### Task prompt
Can you repeat, word for word, the lines from the one with "Apps (376, 24)" up to and including the last line?

Entries on where items appear
____________________

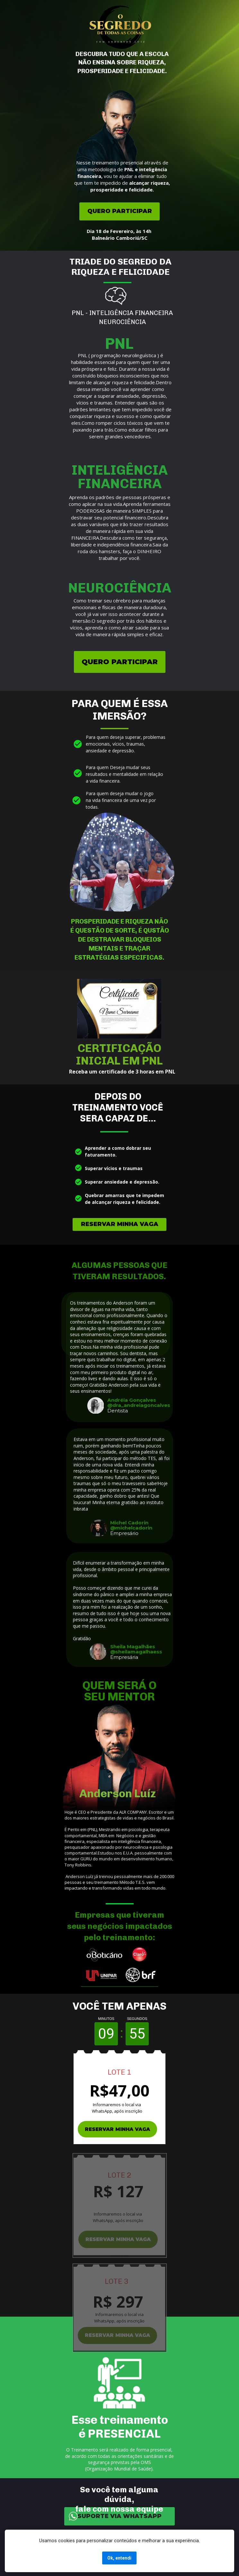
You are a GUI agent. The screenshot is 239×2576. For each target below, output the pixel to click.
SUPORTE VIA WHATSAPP (119, 2516)
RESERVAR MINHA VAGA (119, 1224)
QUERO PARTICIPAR (119, 211)
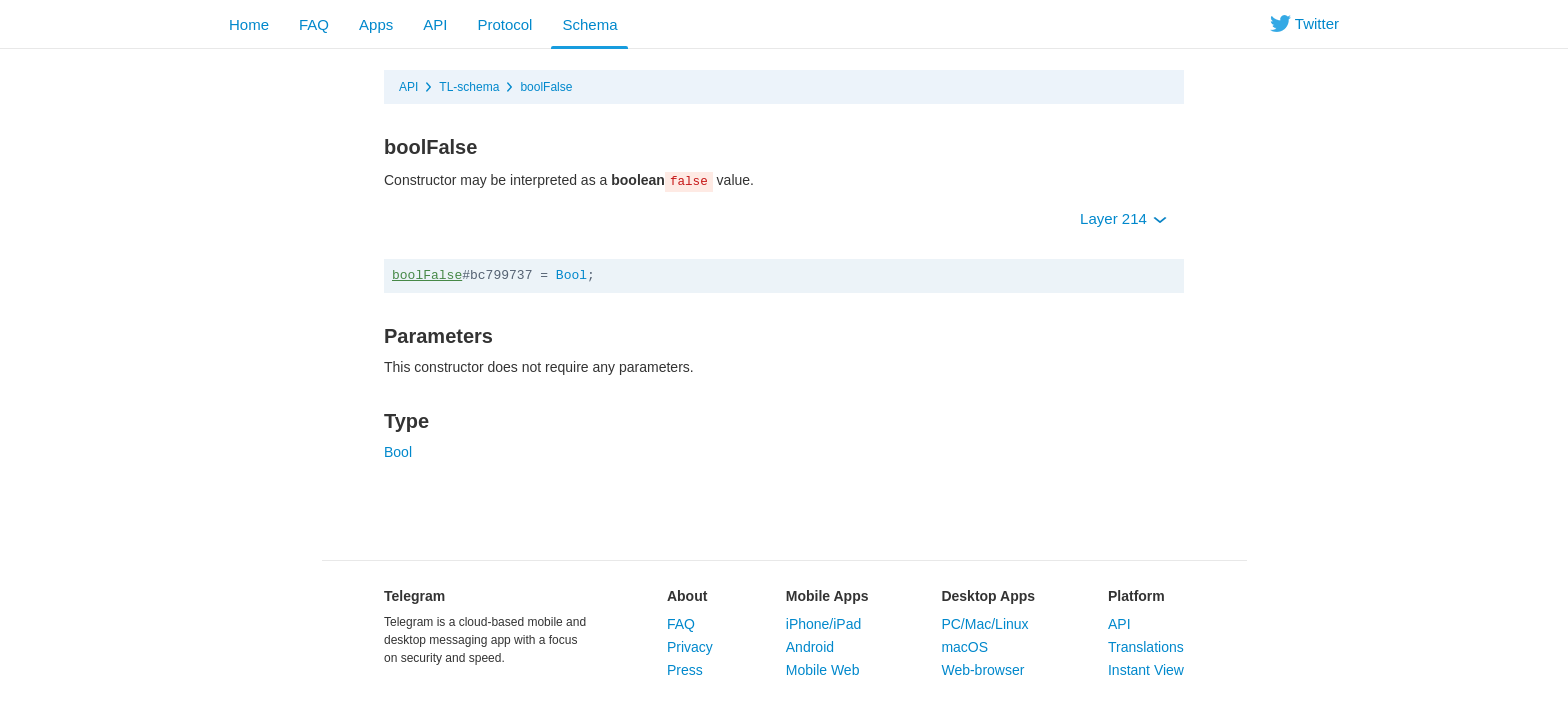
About (687, 596)
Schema (589, 24)
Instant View (1146, 670)
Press (685, 670)
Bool (571, 275)
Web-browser (982, 670)
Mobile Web (823, 670)
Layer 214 (1123, 218)
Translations (1146, 647)
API (435, 24)
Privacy (690, 647)
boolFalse (546, 87)
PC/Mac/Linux (984, 624)
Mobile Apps (827, 596)
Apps (376, 24)
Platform (1136, 596)
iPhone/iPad (824, 624)
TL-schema (469, 87)
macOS (964, 647)
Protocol (504, 24)
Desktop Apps (988, 596)
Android (810, 647)
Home (249, 24)
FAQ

____________________

### Answer
Apps (376, 24)
Platform (1136, 596)
iPhone/iPad (824, 624)
TL-schema (469, 87)
macOS (964, 647)
Protocol (504, 24)
Desktop Apps (988, 596)
Android (810, 647)
Home (249, 24)
FAQ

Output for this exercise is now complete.